*** Block opens ***

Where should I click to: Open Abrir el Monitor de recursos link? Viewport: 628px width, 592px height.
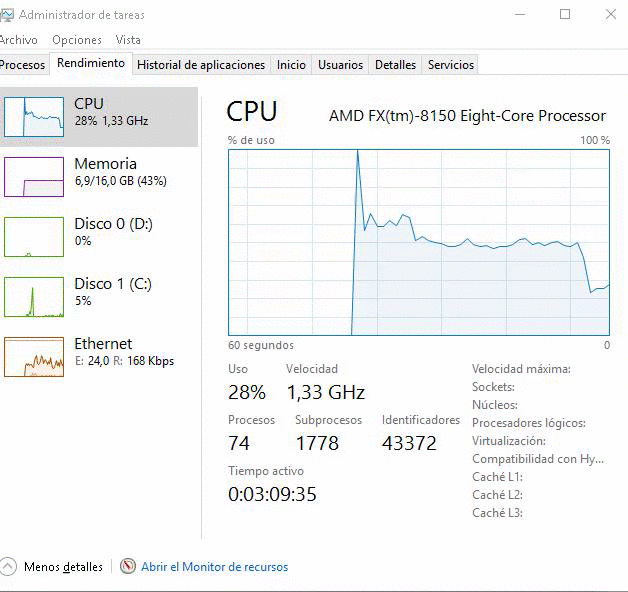[x=214, y=567]
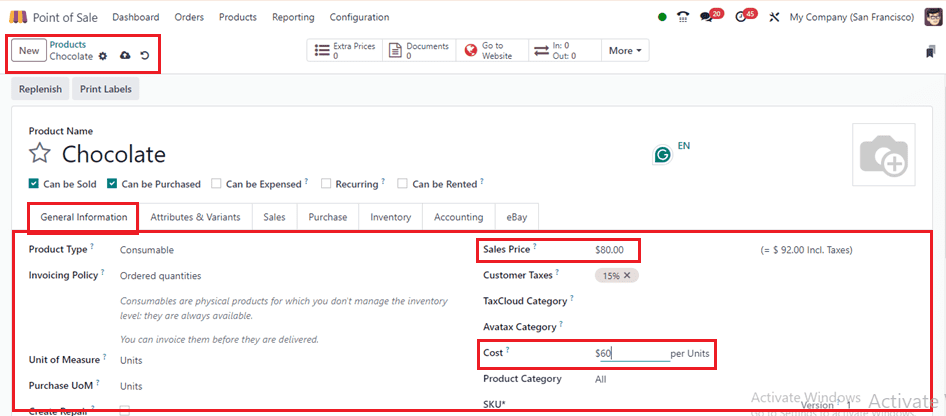Click the phone VoIP icon in navbar

coord(683,17)
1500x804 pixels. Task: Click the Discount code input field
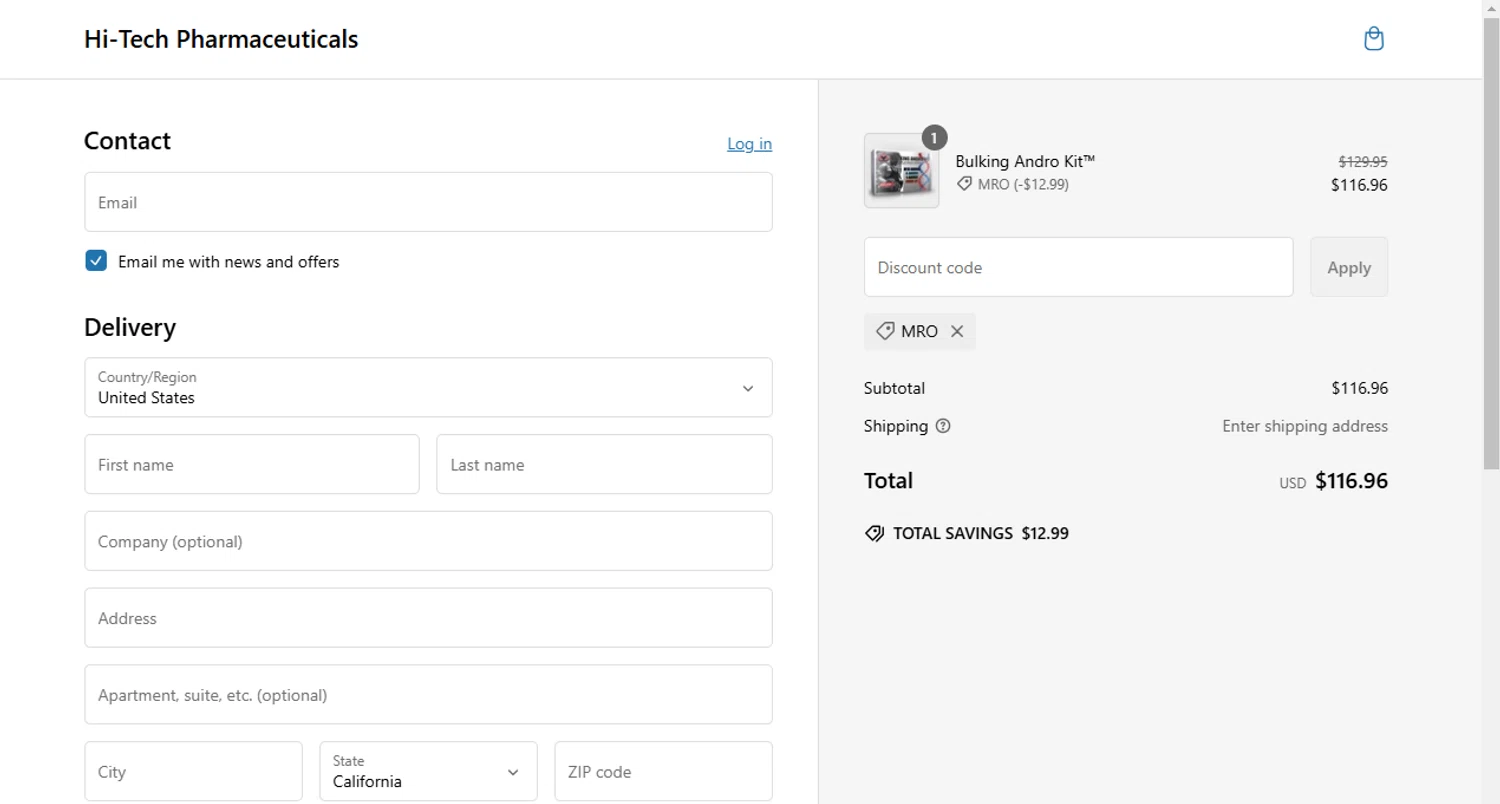[1078, 267]
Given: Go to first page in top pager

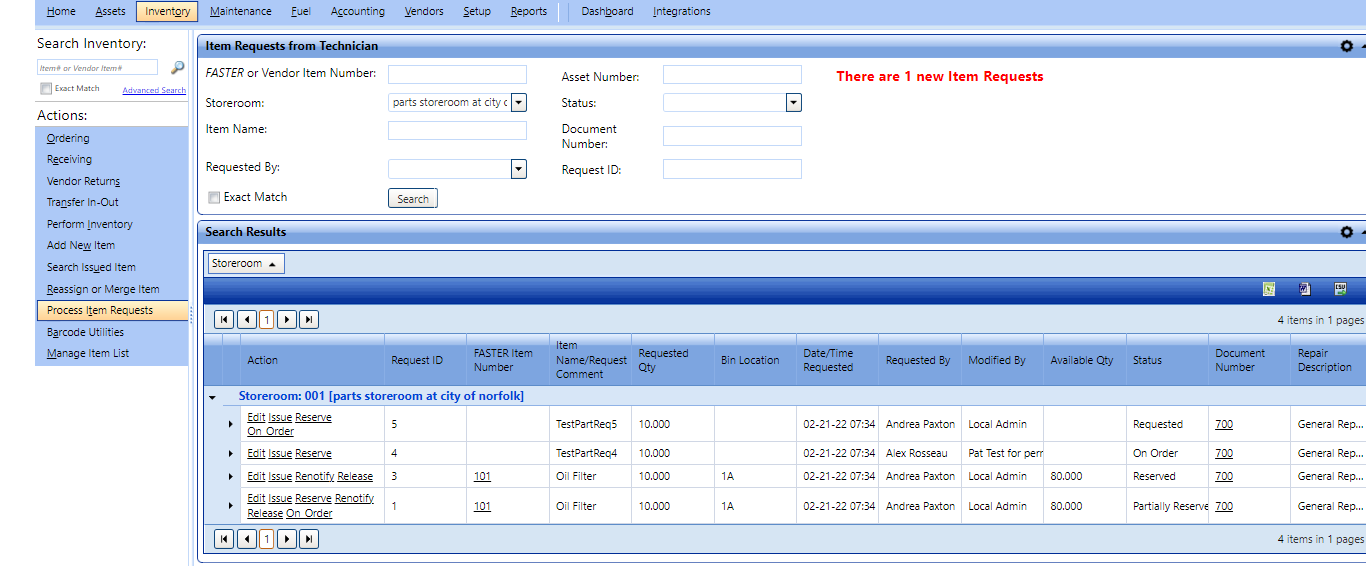Looking at the screenshot, I should pyautogui.click(x=224, y=320).
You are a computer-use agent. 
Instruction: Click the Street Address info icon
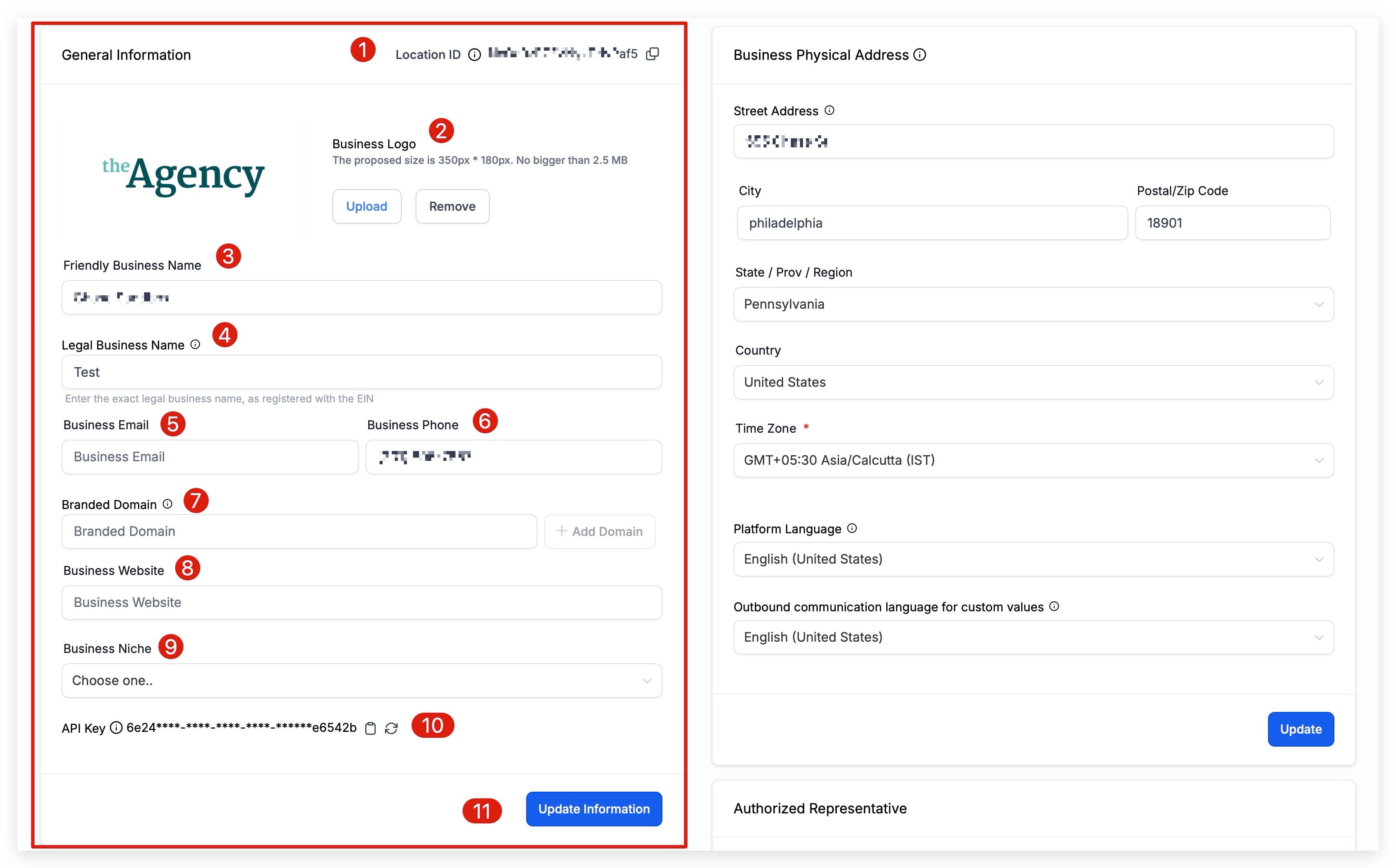click(x=829, y=110)
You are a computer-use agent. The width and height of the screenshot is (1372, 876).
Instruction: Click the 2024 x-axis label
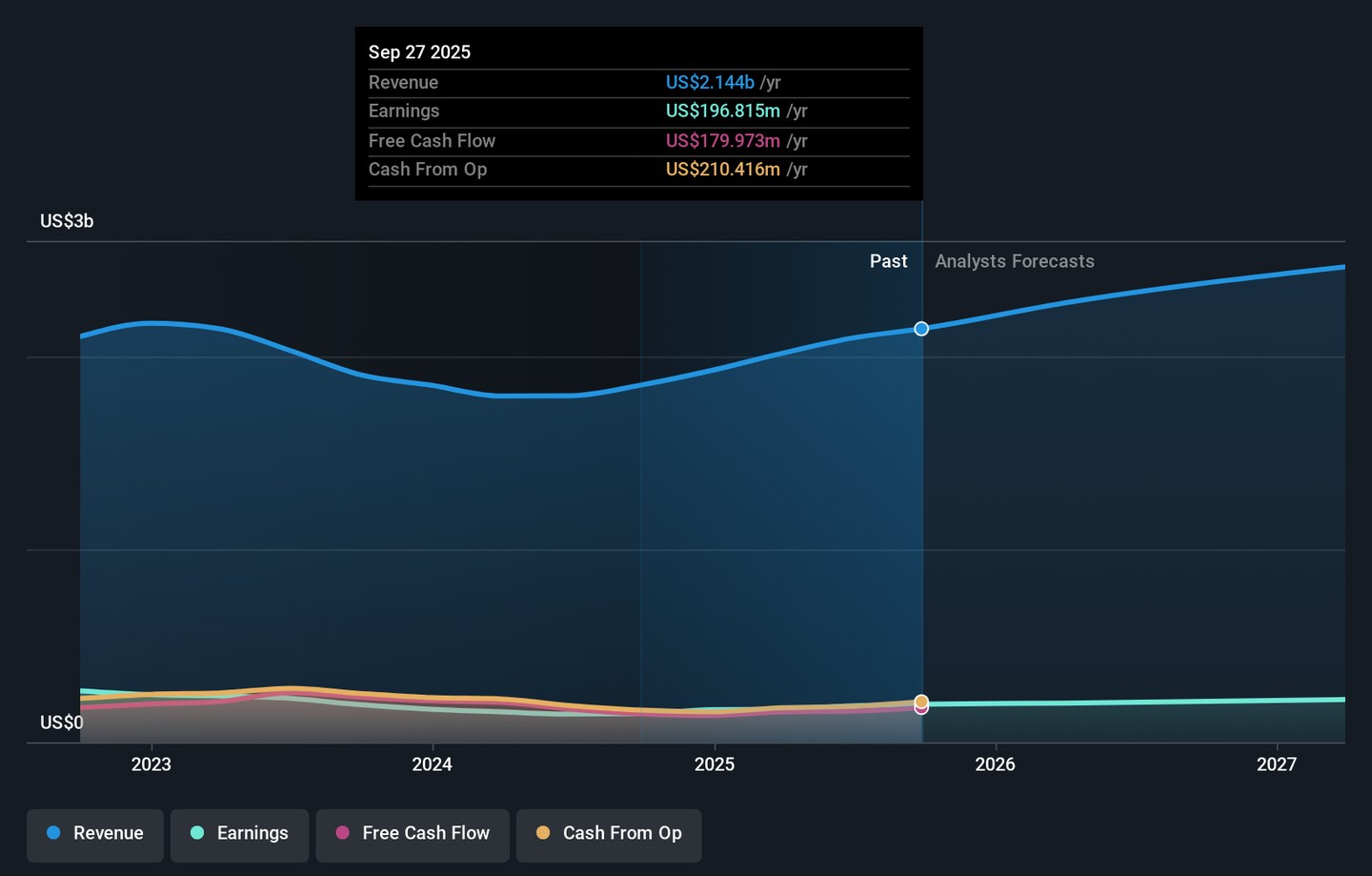432,764
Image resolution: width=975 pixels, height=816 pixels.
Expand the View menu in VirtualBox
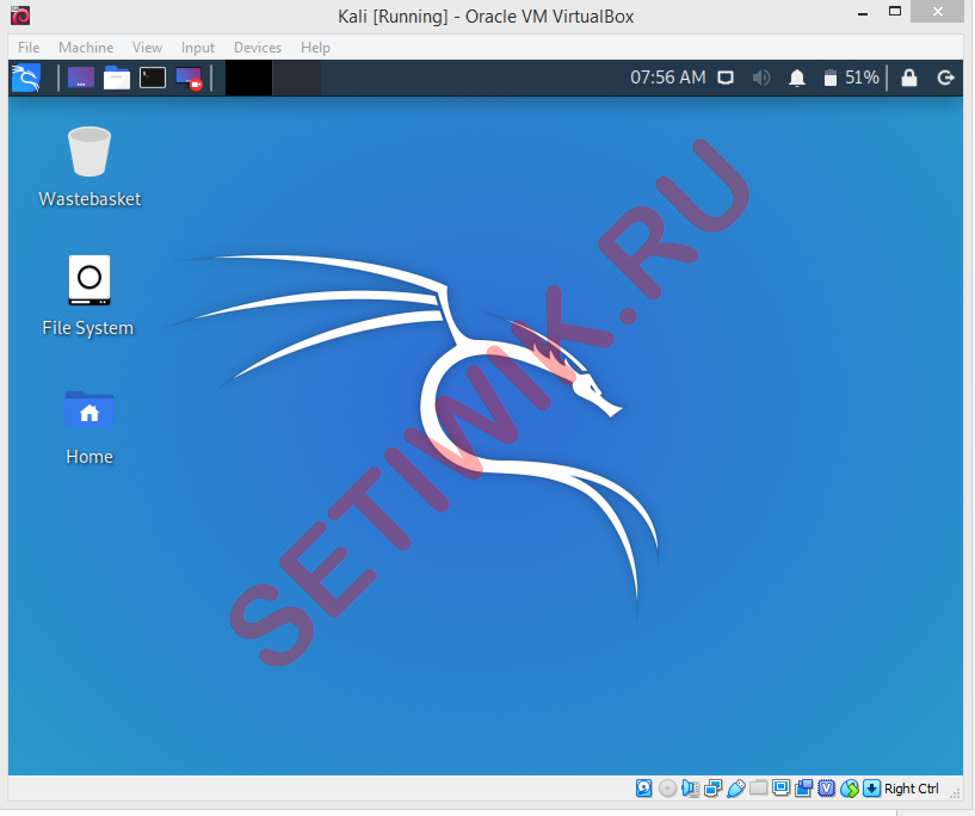[x=147, y=47]
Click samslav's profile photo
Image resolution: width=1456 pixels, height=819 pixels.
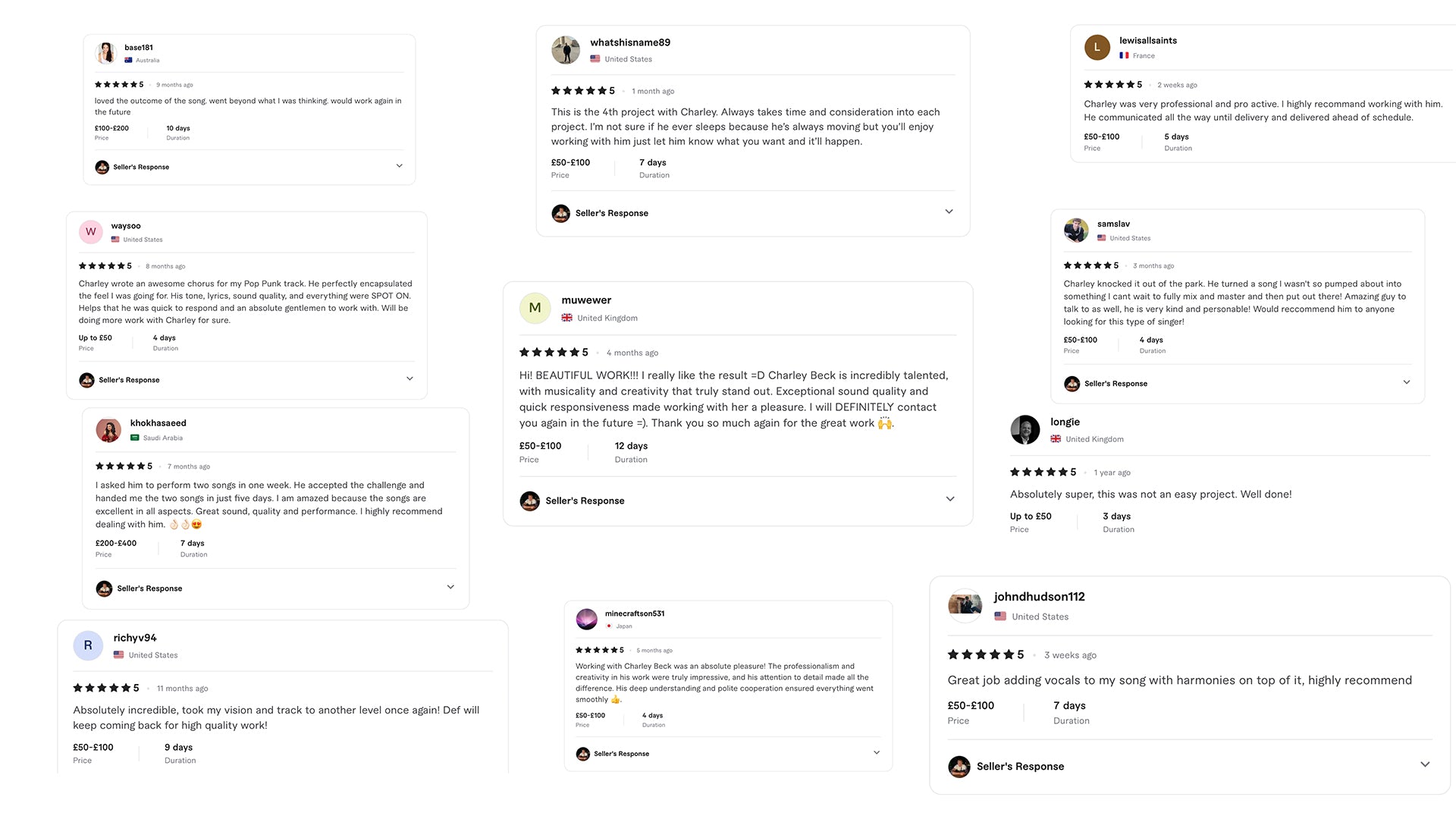(x=1076, y=230)
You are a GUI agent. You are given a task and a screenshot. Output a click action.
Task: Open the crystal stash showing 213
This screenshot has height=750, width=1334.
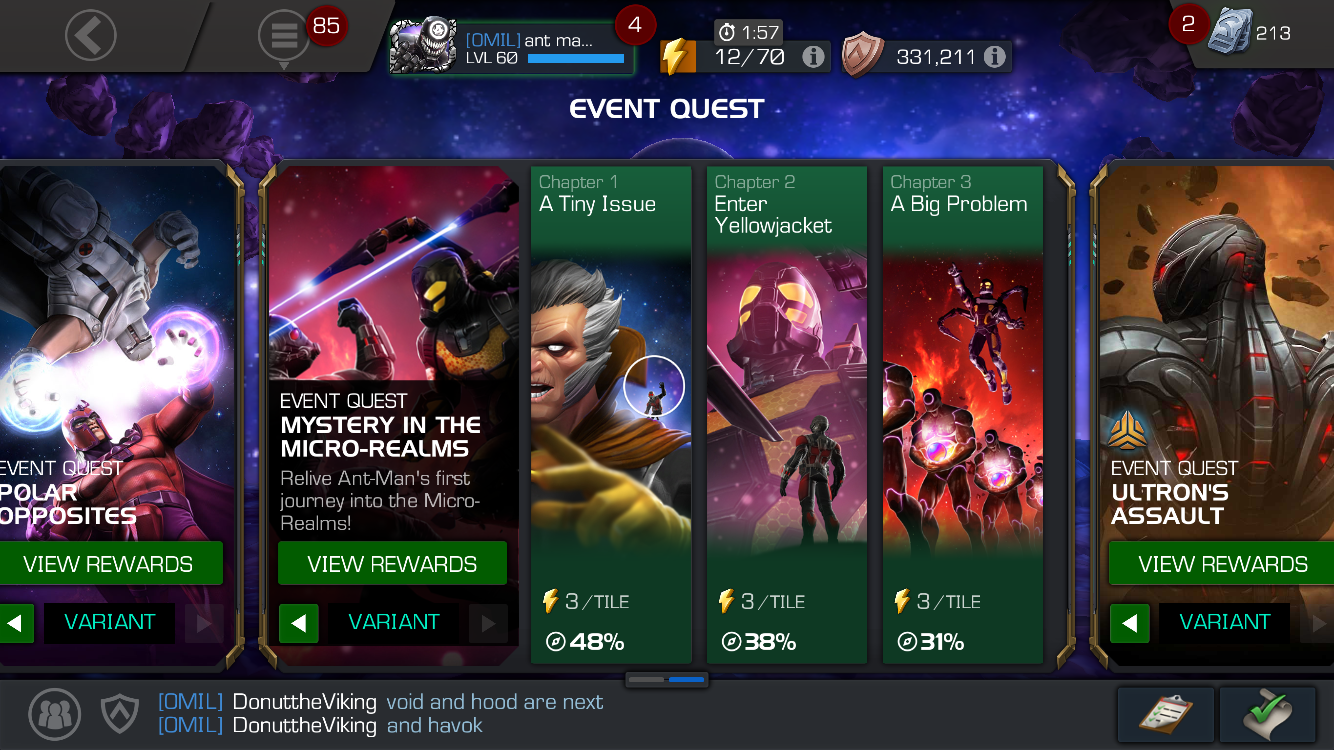point(1229,33)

*** Block closes ***

Your job is to copy each entry exactly as written; the pictures do not go in.

**Task output**
Where should I click to: Open Abrir el Monitor de recursos link? Viewport: 628px width, 592px height.
[x=214, y=567]
Click the phone VoIP icon in navbar

coord(683,17)
1500x804 pixels. Task: Click the Discount code input field
[1078, 267]
Given: Go to first page in top pager

Looking at the screenshot, I should pyautogui.click(x=224, y=320).
You are a computer-use agent. 
Instruction: Click the Street Address info icon
click(x=829, y=110)
You are a computer-use agent. The width and height of the screenshot is (1372, 876).
Instruction: Click the 2024 x-axis label
432,764
Image resolution: width=975 pixels, height=816 pixels.
Expand the View menu in VirtualBox
[x=147, y=47]
Click samslav's profile photo
Image resolution: width=1456 pixels, height=819 pixels.
(x=1076, y=230)
You are a GUI agent. You are given a task and a screenshot. Output a click action.
Task: Open the crystal stash showing 213
This screenshot has height=750, width=1334.
point(1229,33)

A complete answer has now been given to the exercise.